Ivory roses and gyp bridal party flowers

 Alice's colour scheme was a vivid blue but she decided to keep the flowers to a neutral ivory and white. Her bouquet was a trailing hand tie of ivory roses with a mass of gyp and ruscus foliage with bear grass trails and loops.
 Her maids each carried a simple ivory rose hand tie with each rose wearing a diamante in its centre. The stems were wrapped in blue satin ribbon and pinned with more diamante.
 The groomsmen wore a single ivory rose with ruscus foliage
 and the groom had a sprig of gyp added to match his bride.
 One mum wore a single ivory rose with ruscus and bear grass loops
 while the other had a single ivory rose with ruscus, snake grass and sprig of gyp.



















Wednesday, 25 June 2014

Purple, lilac and ivory bridal party flowers.

 A very popular colour over the last few years is the purple and lilac combination. Sarah wanted a traditional type bouquet and opted for a longer teardrop style which is very neat in the trail. The flowers used were ivory roses with purple and lilac eustoma and dark green ruscus foliage.
 These flowers work very well together especially in this type of design.
 The older bridesmaids each carried a hand tied design of the same flowers and foliage.



 The stems were wrapped in ivory satin ribbon.
 The flower girl carried a single white lily which was surrounded with purple eustoma and ruscus foliage.

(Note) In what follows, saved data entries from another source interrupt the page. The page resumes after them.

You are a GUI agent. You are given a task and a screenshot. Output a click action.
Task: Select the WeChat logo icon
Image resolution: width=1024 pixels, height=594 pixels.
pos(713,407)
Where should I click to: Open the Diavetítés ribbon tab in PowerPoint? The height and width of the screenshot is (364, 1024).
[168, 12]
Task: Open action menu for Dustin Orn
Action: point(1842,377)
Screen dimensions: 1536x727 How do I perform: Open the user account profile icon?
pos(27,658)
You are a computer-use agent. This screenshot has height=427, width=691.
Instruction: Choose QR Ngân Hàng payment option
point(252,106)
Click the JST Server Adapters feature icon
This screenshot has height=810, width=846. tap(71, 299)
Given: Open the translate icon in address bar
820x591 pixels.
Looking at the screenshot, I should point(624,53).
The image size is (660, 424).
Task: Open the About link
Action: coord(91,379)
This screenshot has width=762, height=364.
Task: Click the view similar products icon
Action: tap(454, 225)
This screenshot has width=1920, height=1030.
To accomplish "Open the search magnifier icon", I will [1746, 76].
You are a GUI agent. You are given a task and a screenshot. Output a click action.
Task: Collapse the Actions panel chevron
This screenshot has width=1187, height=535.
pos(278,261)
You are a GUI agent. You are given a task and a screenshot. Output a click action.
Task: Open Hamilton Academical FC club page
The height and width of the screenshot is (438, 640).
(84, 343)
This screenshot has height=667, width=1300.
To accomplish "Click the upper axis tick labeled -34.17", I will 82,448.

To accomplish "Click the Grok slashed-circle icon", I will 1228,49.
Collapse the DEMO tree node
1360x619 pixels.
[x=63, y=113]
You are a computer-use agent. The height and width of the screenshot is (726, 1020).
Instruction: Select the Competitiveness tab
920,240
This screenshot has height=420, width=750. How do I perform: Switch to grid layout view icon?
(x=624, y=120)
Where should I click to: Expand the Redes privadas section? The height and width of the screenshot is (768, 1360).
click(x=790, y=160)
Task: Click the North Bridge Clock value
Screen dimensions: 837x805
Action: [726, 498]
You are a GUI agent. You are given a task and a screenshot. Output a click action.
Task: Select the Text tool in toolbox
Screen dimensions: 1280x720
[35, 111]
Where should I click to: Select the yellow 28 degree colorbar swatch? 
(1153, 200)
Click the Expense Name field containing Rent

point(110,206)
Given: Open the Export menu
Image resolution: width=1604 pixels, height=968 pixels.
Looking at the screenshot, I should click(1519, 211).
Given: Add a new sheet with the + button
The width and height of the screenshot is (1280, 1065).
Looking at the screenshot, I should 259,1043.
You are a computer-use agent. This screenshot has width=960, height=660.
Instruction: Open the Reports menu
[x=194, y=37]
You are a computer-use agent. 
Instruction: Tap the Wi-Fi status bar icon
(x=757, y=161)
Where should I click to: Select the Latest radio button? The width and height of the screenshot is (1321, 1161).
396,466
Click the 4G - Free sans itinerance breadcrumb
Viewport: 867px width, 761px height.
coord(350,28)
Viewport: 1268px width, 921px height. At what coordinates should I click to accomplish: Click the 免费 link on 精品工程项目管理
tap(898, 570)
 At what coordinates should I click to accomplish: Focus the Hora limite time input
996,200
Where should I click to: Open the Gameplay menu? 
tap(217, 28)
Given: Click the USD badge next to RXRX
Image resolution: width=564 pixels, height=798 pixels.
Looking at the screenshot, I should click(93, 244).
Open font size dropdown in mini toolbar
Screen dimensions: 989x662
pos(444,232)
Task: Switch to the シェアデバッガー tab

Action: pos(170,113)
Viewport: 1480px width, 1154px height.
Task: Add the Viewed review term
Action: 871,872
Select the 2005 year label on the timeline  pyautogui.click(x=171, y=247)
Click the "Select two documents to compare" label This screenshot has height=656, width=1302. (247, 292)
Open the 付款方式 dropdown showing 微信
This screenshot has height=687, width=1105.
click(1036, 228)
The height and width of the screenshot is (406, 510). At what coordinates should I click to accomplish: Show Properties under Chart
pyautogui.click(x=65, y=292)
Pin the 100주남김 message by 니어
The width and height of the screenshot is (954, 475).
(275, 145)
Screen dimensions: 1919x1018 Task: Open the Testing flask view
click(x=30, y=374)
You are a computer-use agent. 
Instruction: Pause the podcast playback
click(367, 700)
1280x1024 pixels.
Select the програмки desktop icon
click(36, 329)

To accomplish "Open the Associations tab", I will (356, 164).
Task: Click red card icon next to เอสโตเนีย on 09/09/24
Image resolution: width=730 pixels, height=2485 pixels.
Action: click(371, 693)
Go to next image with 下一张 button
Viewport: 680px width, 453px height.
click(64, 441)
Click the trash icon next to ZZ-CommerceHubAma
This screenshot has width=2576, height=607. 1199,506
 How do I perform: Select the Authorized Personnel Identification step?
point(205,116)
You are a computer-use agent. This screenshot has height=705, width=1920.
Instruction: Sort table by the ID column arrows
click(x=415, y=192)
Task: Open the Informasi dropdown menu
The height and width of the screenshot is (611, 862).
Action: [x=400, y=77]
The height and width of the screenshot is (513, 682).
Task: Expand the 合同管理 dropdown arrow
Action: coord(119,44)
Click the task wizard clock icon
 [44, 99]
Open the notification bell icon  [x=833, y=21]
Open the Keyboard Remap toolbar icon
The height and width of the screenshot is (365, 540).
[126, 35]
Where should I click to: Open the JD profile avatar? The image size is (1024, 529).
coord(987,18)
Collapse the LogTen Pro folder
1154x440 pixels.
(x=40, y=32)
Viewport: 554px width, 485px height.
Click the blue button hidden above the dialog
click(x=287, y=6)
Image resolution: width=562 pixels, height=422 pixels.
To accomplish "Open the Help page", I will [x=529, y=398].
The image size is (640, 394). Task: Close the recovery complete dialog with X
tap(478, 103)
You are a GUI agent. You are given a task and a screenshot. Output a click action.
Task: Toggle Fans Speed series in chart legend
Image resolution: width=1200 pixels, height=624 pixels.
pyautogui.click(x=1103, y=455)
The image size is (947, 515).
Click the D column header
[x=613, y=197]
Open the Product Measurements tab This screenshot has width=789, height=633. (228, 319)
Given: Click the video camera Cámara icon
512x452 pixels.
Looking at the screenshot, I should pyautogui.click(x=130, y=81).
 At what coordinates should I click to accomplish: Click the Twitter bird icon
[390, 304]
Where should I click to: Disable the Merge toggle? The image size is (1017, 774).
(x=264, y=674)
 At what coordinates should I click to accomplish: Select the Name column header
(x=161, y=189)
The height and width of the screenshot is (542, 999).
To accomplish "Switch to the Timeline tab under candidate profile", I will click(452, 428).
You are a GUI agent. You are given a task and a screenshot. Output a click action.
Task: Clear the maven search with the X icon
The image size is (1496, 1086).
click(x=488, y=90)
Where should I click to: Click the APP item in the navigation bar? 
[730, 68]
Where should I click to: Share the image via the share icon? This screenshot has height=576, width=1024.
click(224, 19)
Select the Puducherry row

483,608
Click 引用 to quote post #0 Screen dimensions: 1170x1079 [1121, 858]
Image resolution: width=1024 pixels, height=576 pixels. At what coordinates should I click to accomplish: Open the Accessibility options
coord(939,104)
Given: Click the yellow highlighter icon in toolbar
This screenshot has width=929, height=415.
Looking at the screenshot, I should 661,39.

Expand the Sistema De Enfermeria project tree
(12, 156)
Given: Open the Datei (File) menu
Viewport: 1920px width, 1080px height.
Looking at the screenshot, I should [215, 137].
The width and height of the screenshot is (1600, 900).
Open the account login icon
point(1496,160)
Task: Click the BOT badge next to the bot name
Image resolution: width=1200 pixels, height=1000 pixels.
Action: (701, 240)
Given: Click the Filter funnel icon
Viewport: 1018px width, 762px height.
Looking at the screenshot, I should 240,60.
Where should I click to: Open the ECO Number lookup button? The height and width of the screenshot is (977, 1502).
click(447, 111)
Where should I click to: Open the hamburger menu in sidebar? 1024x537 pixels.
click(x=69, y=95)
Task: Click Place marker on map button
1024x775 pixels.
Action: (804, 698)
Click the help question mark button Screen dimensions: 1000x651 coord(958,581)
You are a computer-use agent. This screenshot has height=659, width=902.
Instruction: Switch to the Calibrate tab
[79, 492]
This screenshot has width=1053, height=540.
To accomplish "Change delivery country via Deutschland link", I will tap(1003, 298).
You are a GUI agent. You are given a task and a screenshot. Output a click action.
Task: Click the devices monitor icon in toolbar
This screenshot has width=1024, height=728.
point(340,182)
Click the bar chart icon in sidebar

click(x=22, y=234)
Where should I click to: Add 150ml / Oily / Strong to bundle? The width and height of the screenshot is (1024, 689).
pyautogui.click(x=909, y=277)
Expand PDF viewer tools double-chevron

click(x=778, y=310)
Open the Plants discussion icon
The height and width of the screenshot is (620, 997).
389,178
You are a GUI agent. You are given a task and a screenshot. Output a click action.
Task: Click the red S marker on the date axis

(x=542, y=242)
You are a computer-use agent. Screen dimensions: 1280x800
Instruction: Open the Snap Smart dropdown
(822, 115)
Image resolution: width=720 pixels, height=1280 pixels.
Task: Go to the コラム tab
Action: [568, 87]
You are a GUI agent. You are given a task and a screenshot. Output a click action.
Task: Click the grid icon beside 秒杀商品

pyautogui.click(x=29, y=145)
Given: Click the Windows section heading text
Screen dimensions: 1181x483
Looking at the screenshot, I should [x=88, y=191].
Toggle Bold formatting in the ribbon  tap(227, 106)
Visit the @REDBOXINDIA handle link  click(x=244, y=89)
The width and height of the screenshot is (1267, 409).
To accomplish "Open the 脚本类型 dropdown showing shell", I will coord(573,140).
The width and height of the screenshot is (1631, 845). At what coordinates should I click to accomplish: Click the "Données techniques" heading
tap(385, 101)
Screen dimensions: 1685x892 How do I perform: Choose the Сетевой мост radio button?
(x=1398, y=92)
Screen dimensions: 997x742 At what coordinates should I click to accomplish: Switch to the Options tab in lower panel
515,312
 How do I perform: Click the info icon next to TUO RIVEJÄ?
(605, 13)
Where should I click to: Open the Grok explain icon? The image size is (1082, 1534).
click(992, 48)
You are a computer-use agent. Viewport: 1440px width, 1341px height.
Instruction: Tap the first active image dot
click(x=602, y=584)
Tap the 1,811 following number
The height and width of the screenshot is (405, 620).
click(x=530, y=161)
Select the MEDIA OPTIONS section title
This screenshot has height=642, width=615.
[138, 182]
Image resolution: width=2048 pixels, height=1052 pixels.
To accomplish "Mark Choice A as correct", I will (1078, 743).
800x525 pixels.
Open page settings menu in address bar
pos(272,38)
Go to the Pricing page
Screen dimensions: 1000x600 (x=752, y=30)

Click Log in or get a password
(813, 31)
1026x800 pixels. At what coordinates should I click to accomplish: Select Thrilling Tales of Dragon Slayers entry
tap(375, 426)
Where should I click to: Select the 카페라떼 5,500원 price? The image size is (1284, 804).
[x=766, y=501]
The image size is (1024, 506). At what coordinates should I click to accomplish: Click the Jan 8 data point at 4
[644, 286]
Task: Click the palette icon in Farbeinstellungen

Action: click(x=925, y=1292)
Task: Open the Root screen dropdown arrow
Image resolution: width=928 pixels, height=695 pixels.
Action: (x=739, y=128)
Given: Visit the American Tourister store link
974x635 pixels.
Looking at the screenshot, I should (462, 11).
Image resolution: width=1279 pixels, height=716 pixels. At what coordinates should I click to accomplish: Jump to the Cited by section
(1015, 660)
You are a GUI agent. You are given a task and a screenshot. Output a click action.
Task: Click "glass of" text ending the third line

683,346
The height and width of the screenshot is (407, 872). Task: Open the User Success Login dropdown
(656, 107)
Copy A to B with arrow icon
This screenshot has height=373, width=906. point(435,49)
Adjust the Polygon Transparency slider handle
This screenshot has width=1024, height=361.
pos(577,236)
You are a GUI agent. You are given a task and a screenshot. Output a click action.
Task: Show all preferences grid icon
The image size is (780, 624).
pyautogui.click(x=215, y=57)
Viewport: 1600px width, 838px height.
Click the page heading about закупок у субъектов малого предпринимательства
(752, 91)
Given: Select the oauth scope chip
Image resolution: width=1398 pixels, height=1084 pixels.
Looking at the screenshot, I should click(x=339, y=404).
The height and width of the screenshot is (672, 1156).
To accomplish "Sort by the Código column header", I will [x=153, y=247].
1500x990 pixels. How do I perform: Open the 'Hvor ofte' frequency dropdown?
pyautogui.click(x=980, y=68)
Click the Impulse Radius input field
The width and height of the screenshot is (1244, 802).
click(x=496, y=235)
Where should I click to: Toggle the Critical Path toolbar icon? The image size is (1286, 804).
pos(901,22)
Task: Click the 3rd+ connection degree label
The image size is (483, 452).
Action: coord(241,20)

 Mum wore a traditional corsage of roses and purple and lilace eustoma to match the bride.
 All the groomsmen wore a single white carnation with foliage.

Monday, 23 June 2014

The Lincolnshire Show

Purple and lilac shower bouquet
 Last Wednesday and Thursday I was one of a selection of suppliers in The Wedding Marquee at The Lincolnshire Show.
The marquee was provided by Keymarque and was full of a selection of suppliers including Elegant Touches by Emma Louise, Ed and Maggie Sewell photographers, Gillian Michelle bridal, various venues, a cake supplier, bridal hair stylist and a make up artist.
Crystal gem candelabra
 The colour scheme for my display was purple, lilacs and pinks with a British Flower theme running through the display to mark British Flower week.
English flower bridesmaid bouquet
 I have now found a few British flower suppliers that grow a good selection of traditional flowers and can now offer British flowers as well as the Dutch and Columbian flowers. Just ask when ordering if you would prefer a British flower selection.
English garden inspired candelabra ring
 The above display was a mix of flowers but inspired by a country garden.
Hanging birdcage
 My hanging birdcages are a great alternative in a marquee to add some much needed colour high up and are always hung high enough for your guests to see under.
 All my shephard crook displays were full of gorgeous British flowers that were full of scent and colour, great for lining an aisle or walkway as they are free standing.






 My display stand from The Lincolnshire Show.
 We were also treated to 2 bridal fashion shows a day, with the dresses provided by Gillian Michelle bridal.

 Hudson Lewis kept us entertained throughout both the shows and on and off all day with a varying range of songs. A great entertainer that will keep your guests up and dancing all night long.